Votre tâche ::
Recopiez à l'identique le passage du texte sur A Barca di a Madonna compris entre « C’est un roman » et « critique de modernes. », bornes incluses.
***** Extrait choisi *****
A PROPOS DE A BARCA DI A MADONNA

En tout cas, ce n’est pas l’aspect subjectif qui m’a porté à écrire sur le thème. Je crois en effet que ces grands événements sont des révélateurs puissants de la sensibilité d’une communauté évoquée à un tournant de son évolution. En tant que tels, ils participent d’une conscience d’histoire et expriment de manière figurative les secousses qui toujours marquent les moments décisifs. L’épisode de Notre Dame du Grand Retour a marqué les Corses parce qu’il est survenu dans l’une de ces périodes. Dans ces années du Grand Retour à la paix se réaffirmaient les structures traditionnelles d’une société ébranlée par plusieurs années de conflit mondial, mais en même temps se mettaient en place des éléments qui allaient profondément modifier, par la suite, la forme et la substance des identités et des conditions de vie. 
Ces traces ambigues de la mémoire collective forment un terrain de prédilection pour l’écriture littéraire telle que je me la représente.

A Barca di a Madonna a été publié chez Albiana en mars 1996. Or j’ai eu la surprise de voir Grasset sortir en août  La Vierge du Grand Retour de Raphaël Confiant, le romancier martiniquais et francophone. Bien entendu, les deux livres sont très différents, d’abord par le talent et le succès. Les oeuvres créoles ont su produire une véritable littérature, avec des créations qui sont magistrales alors que la Corse littéraire est loin de la reconnaissance. Pour le sujet proprement dit, il y a déjà dans le Texaco de Chamoiseau des déambulations de la Madone sur une yole. Quant au livre de Confiant, il retentit de la clameur qui annonce, entoure et suit l’arrivée de Notre Dame de Boulogne devenue Notre Dame Du Grand Retour dans la France. C’est la voix multiple et contradictoire du peuple martiniquais qui monte autour de la Vierge, dans la période de l’après-guerre et de la décolonisation... 
C’est un roman admirable, par la peinture variée des caractères et l’art des portraits. Mais il y a surtout une esthétique luxuriante et baroque, un rythme et une verve assurée par une langue libre, inventive et qui joue de toutes ses ressources. Un livre virtuose. Quant à la similitude de l’époque et de la thématique religieuse, plus que d’une coïncidence, je parlerais d’une concomitance d’imaginaires et d’émotions. Le rapprochement n’est pas fortuit. Il y a dans ce grand événement religieux une atmosphère qui fascine et qui étonne notre sensibilité et notre esprit critique de modernes.
***** Lignes de données *****
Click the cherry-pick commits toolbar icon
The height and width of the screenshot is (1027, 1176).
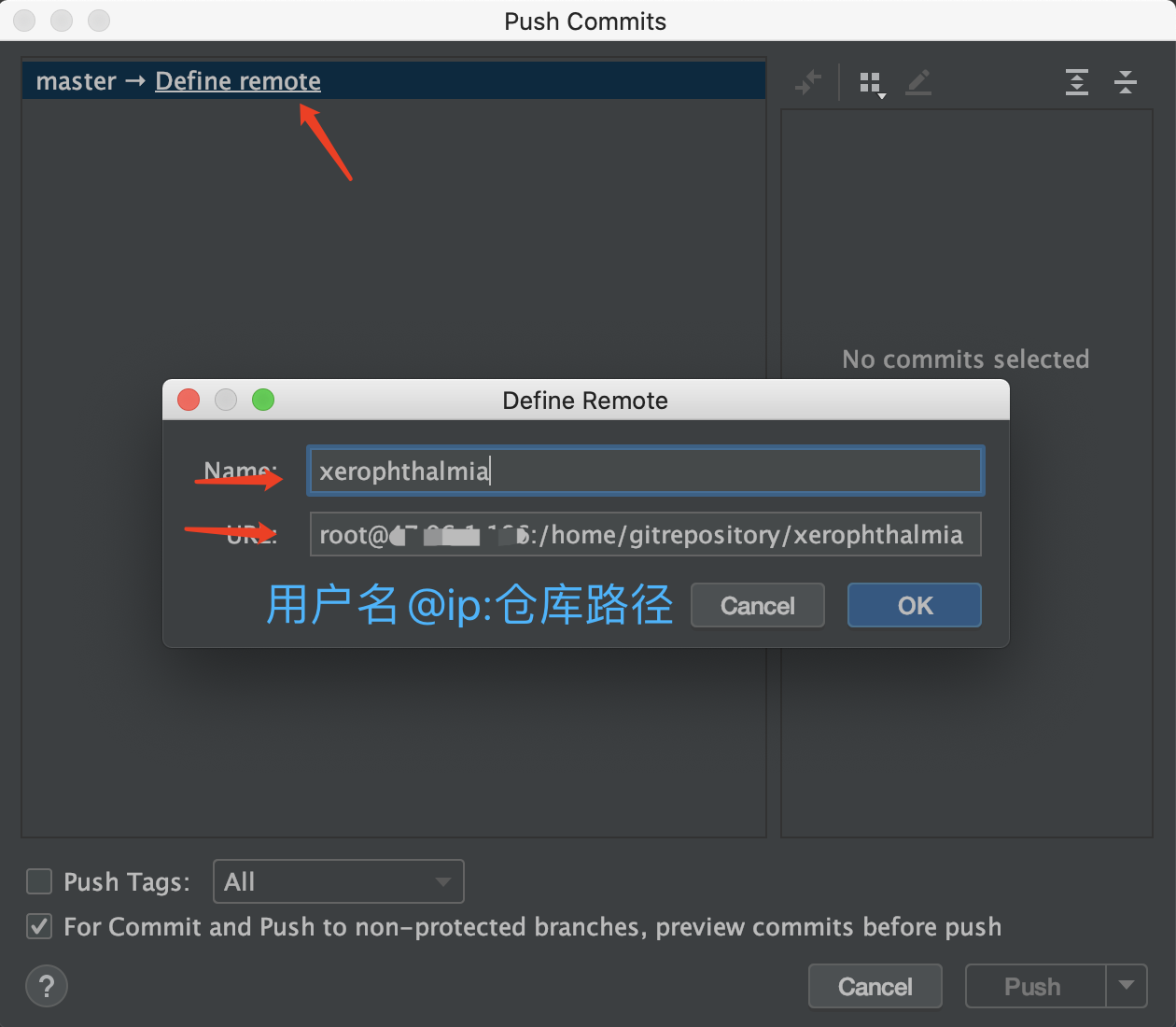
*****
Corrigé ::
C’est un roman admirable, par la peinture variée des caractères et l’art des portraits. Mais il y a surtout une esthétique luxuriante et baroque, un rythme et une verve assurée par une langue libre, inventive et qui joue de toutes ses ressources. Un livre virtuose. Quant à la similitude de l’époque et de la thématique religieuse, plus que d’une coïncidence, je parlerais d’une concomitance d’imaginaires et d’émotions. Le rapprochement n’est pas fortuit. Il y a dans ce grand événement religieux une atmosphère qui fascine et qui étonne notre sensibilité et notre esprit critique de modernes.